**Excerpt provided**:
Bitcoin halving aftermath: LTC, LINK emerge as investor favorites

  • Crypto investment products saw outflows worth $206 million.
  • LTC and LINK outperformed Bitcoin because of the halving and interest rate speculation.

A total of $206 million flowed out of crypto investment products last week, CoinShares revealed. According to the report, Bitcoin [BTC] outflows were worth $192 million while Ethereum [ETH] was $34.2 million.

However, many altcoins including Litecoin [LTC] and Chainlink [LINK] registered substantial inflows within the same timeframe.

Investors worry about BTC’s future

From AMBCrypto’s assessment, Litecoin had $3.2 million in inflows. Chainlink, on the other hand, recorded $1.7 million. Furthermore, there were reasons the total investment had more outflows than inflows.

First off, the report noted that investors were worried about the effect the fourth Bitcoin halving which happened on 19th April, would have on miners.

Digital asses flow showing Bitcoin outflow and Litecoin inflows

Source: CoinShares

As such, they thought it was better to stay off BTC and probably return when the market settle. In recent articles, AMBCrypto reported how miners have been selling off their coins since their rewards were halved.

Therefore, it was not surprising that the outflows increased for the second consecutive week. Another reason Litecoin and Chainlink topped Bitcoin could be because of interest rates.

Recently, there has been speculation that the Fed will keep interest rates at a high point. Because of this, investor hunger for riskier assets has been diminishing. CoinShares noted that,

“The data suggests appetite from ETP/ETF investors continues to wane, likely off the back of expectations that the FED is likely to keep interest rates at these high levels for longer than expected.”

LINK may remain on top but LTC…

If the sentiment does not change, BTC, as well as ETH might continue to face further disinterest. For Litecoin and Chainlink, their respective price performance could have played a part in the surge in inflows.

At press time, LTC changed hands at $84.89. This was a 3.97% increase in the last seven days.  LINK also had a similar performance as its price jumped by 6.18%.

If you compare the performances with those of ETH and BTC, you will observe that the top two cryptocurrencies lagged. Should the prices continue to stay unimpressive, the new week’s flow might also be negative.

Meanwhile, we looked at Chainlink’s and Litecoin’s volume to ascertain interest in the cryptocurrencies. According to data AMBCrypto obtained from Santiment, both volumes dropped from the heights they were seven days ago.

However, there have been slight increases in the last 24 hours. For LINK, the hike could trigger a further uptrend for its price since it also increased in the last 24 hours.

The rising volume of Litecoin and Chainlink

Source: Santiment

But LTC might not enjoy that benefit as the rising volume could serve as strength for the downtrend the price experienced.  If this remains the case all week long, Chainlink might be part of the top inflows again.

In a related development, CoinShares explained that the fear of investors might soon start playing out. According to the research team, Bitcoin miners might shift their focus from the coin to AI.

Is your portfolio green? Check the Litecoin Profit Calculator

The report, which was published on 19th April, mentioned that the reason for the prediction was that the halved rewards might no longer sustain miners’ expenses. Hence,

“We expect a shift towards AI in energy-secure locations due to its potential for higher revenues, with companies like BitDigital, Hive and Hut 8 already generating income from AI.”

**Supplied records**:
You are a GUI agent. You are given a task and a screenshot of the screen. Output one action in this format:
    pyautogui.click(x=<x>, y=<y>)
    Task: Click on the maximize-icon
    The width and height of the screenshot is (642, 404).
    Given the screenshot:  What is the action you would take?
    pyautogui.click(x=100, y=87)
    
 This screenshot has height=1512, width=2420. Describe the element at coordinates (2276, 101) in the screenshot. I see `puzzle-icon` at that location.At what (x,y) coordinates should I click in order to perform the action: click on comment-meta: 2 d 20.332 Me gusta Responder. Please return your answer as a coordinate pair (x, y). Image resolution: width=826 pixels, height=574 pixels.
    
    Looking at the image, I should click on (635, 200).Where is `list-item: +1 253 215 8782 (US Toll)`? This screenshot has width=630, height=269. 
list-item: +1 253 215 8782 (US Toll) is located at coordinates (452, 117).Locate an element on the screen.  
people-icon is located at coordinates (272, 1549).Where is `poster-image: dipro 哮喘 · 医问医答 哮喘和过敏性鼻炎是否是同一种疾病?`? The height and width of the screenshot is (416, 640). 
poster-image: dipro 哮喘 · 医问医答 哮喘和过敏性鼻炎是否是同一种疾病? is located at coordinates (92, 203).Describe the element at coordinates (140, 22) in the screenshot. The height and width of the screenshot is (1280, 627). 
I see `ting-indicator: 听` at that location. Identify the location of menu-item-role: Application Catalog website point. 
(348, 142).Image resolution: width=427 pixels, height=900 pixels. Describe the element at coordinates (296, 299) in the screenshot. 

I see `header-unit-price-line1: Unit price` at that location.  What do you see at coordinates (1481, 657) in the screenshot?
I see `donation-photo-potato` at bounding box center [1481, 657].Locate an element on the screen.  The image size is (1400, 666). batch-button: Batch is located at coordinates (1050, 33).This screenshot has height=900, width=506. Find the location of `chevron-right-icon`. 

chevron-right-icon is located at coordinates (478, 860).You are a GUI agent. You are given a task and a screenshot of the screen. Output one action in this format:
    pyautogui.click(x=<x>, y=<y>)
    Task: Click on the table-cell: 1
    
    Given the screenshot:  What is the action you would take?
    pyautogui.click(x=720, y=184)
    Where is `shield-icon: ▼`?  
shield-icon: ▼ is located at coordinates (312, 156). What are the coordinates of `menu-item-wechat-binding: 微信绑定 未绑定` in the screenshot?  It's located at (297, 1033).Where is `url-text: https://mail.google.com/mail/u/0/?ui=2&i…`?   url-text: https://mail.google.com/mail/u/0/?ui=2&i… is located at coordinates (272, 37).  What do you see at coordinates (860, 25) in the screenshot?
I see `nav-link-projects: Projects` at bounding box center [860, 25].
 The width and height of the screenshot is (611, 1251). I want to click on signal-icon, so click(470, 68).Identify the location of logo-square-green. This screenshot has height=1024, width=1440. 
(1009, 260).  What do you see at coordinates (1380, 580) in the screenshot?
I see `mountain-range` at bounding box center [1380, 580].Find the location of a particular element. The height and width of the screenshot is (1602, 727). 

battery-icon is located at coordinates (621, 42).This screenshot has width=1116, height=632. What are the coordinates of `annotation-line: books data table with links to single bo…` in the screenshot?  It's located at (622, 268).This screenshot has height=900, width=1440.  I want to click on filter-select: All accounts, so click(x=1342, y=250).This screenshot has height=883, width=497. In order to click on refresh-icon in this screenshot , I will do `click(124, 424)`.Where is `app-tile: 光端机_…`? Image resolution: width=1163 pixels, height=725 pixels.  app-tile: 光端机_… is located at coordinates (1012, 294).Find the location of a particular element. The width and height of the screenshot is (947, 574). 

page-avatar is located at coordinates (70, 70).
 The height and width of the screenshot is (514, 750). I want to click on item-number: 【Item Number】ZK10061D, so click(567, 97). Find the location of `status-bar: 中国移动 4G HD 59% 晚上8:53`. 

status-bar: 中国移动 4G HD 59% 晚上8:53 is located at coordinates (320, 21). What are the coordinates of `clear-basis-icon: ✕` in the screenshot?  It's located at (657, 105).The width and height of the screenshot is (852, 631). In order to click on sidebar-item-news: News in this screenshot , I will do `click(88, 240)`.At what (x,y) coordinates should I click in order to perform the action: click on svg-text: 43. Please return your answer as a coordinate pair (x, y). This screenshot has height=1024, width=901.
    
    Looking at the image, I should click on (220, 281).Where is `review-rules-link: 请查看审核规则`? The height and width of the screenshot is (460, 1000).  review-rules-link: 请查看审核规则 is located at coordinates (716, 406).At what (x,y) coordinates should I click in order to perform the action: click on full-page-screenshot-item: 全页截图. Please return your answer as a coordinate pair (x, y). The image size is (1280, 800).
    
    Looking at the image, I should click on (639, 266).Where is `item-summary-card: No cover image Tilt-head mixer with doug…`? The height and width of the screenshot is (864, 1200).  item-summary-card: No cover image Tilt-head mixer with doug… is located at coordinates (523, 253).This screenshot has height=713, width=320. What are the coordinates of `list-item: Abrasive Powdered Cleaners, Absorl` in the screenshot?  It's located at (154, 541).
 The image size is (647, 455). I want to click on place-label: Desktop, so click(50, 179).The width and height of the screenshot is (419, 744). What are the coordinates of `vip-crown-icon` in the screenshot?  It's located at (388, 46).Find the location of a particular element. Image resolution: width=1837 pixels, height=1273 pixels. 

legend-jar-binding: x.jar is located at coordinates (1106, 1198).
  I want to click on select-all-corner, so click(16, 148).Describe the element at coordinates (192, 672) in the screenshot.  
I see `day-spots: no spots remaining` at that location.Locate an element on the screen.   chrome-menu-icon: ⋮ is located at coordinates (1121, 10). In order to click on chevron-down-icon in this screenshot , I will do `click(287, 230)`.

**Prompt 1**:
Answer these questions about the Bitcoin halving article:
(a) What total amount flowed out of crypto investment products last week?
(b) On what date did the fourth Bitcoin halving happen?
(c) By what percentage did LTC's price rise in the last seven days?
**Prompt 2**: Retype the passage of the Bitcoin halving article from "LINK may remain" up to and including "jumped by 6.18%.".
Answer using only the Bitcoin halving article.

**Task response 1**:
(a) $206 million
(b) 19th April
(c) 3.97%

**Task response 2**:
LINK may remain on top but LTC…

If the sentiment does not change, BTC, as well as ETH might continue to face further disinterest. For Litecoin and Chainlink, their respective price performance could have played a part in the surge in inflows.

At press time, LTC changed hands at $84.89. This was a 3.97% increase in the last seven days.  LINK also had a similar performance as its price jumped by 6.18%.